A reference architecture
A reference agent architecture that survives the runtime threats looks like the figure below. The agent process runs the framework; the framework's outbound calls flow through the policy gateway; the gateway terminates the TLS, evaluates the policy, writes the audit record, and forwards or refuses.
The gateway and the agent process are separate failure domains. A compromise of the agent process does not compromise the policy decision because the policy decision happens outside the process. The audit record persists outside the process because the storage is outside the process.
How this maps to OWASP and to NIST
The OWASP Top 10 for Agentic Applications (2026) identifies the "agentic skills" intermediate behavior layer as the new vulnerable component. The HTTP placement covers the outbound side of that layer; the framework callbacks cover the intermediate decisions, but the enforceable point is at the request boundary.
The NIST AI RMF MANAGE function requires controls that operate on the running system. The forthcoming COSAiS overlays for single-agent and multi-agent systems specify identity-aware policy decisions at the request layer as a measured control. The HTTP placement is the natural home for the controls the overlays describe.
DeepInspect
DeepInspect is the policy gateway in the reference architecture. The agent process routes its outbound LLM calls and tool calls through DeepInspect. The gateway resolves the agent's verified identity, classifies the parameters against the data policy, evaluates the policy in force, writes the per-decision audit record to durable signed storage, and refuses the call on policy outage. The five controls listed above operate at the request layer where they cannot be reshaped by the prompt.
The placement is the difference between a protection that the prompt-injection payload can reroute and a control the regulator accepts as a system of record. Take the AI readiness self-assessment to see how your current agent architecture compares against the gateway placement.
Frequently asked questions
- Does this replace LangChain or AutoGen?
The framework continues to drive the agent's reasoning loop and the tool-call graph. The gateway sits below the framework on the outbound HTTP path. The framework callbacks remain useful for in-process telemetry and for catching obvious malformed calls; the gateway provides the enforceable control and the audit record. Both coexist.
- What about agents that run entirely in-process and never make external calls?

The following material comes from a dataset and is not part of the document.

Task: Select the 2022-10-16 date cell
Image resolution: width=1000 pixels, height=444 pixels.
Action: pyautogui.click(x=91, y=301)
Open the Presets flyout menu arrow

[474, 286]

An agent that never makes an external call is rare in production. Most agent deployments call at least one LLM, one tool API, and one internal service. The HTTP placement protects those calls. The pure in-process agent is a research artifact; it has no enforceable control because there is no request to inspect.
- How does the gateway know which agent identity is calling?
The agent process attaches a verified token on each outbound call. The token can be an OAuth access token tied to the agent's service identity, a JWT signed by the identity provider, or a workload identity certificate. The gateway validates the token, resolves the identity, and binds the audit record to it. Tokens that the gateway cannot validate are refused, which is the fail-closed behavior described above.
- Does this add unacceptable latency?
A correctly sized gateway adds 4 to 20 milliseconds at the p99 for the policy decision and the audit write. The model's own response time is usually 200 milliseconds or more. The gateway latency is a small fraction of the end-to-end response time, and it is a fixed cost the platform team can size against.
- How does this interact with prompt-injection defenses?
Prompt-injection defenses (input sanitization, system-prompt hardening, output validators) continue to operate inside the agent process. The gateway is the layer that enforces what the agent can do regardless of whether an injection succeeded. The two are complementary: the agent's defenses reduce the likelihood of injection; the gateway bounds the damage when injection succeeds.